After Amory returned to college he received several letters from Monsignor which gave him more egotistic food for consumption.
“There was no God in his heart, he knew; his ideas were still in riot; there was ever the pain of memory; the regret for his lost youth yet the waters of disillusion had left a deposit on his soul, responsibility and a love of life, the faint stirring of old ambitions and unrealized dreams.
But oh, Rosalind! Rosalind!…
“It’s all a poor substitute at best,” he said sadly.
And he could not tell why the struggle was worth while, why he had determined to use to the utmost himself and his heritage from the personalities he had passed….
He stretched out his arms to the crystalline, radiant sky.
“I know myself,” he cried, “but that is all.”
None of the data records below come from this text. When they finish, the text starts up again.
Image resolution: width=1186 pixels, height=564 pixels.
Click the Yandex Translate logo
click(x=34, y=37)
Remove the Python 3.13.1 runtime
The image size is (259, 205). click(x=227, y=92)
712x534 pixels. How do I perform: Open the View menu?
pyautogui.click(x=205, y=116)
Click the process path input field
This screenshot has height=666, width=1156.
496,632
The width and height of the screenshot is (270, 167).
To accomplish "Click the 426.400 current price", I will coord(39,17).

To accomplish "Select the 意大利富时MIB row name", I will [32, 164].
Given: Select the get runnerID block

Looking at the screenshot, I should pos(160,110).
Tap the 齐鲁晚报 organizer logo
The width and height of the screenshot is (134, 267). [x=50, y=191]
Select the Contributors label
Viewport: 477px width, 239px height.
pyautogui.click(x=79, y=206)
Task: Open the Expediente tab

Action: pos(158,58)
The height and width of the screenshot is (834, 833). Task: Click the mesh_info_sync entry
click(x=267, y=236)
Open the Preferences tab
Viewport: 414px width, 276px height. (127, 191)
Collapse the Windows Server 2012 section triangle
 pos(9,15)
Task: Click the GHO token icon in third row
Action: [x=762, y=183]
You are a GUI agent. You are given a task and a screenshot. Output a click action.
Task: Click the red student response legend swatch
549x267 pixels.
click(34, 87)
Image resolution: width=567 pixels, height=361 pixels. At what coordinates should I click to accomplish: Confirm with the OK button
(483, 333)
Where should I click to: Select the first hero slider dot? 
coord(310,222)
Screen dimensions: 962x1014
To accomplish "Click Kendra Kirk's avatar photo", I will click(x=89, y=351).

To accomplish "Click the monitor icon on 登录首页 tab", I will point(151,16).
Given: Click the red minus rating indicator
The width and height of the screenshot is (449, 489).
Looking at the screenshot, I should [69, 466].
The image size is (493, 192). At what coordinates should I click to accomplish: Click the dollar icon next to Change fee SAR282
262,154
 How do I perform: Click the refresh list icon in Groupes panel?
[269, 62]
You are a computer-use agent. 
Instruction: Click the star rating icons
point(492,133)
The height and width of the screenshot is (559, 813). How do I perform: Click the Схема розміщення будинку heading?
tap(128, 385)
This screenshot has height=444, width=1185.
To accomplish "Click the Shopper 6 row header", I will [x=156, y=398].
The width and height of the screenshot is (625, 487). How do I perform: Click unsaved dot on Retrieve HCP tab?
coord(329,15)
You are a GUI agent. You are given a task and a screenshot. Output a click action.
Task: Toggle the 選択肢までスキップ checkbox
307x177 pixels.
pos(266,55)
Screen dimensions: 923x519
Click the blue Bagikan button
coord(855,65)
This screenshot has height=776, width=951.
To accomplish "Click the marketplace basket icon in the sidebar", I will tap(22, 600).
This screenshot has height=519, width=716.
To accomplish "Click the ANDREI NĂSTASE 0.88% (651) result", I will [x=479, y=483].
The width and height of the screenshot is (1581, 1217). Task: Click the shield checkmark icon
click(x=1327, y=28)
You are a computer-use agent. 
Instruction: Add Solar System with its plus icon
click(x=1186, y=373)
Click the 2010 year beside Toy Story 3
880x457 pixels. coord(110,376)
Not one of Fitzgerald’s best book, but I read it because a friend recommended it to me. He claims it’s relatable, but I find the characters to be shallow in both their characterization and development.
All the characters are extremely concerned about material wealth and status, especially Rosalind who rejects Amory and proclaims that she is “simply too beautiful to bear the ugliness of life.” All of Amory’s relationships begins superficially and ends superficially because his relationships are doomed when it only features two self-absorbed lovers. Only through Rosalind that Amory loses his dreams and hopes, becomes extremely cynical, and expresses all the disillusionment of his generation.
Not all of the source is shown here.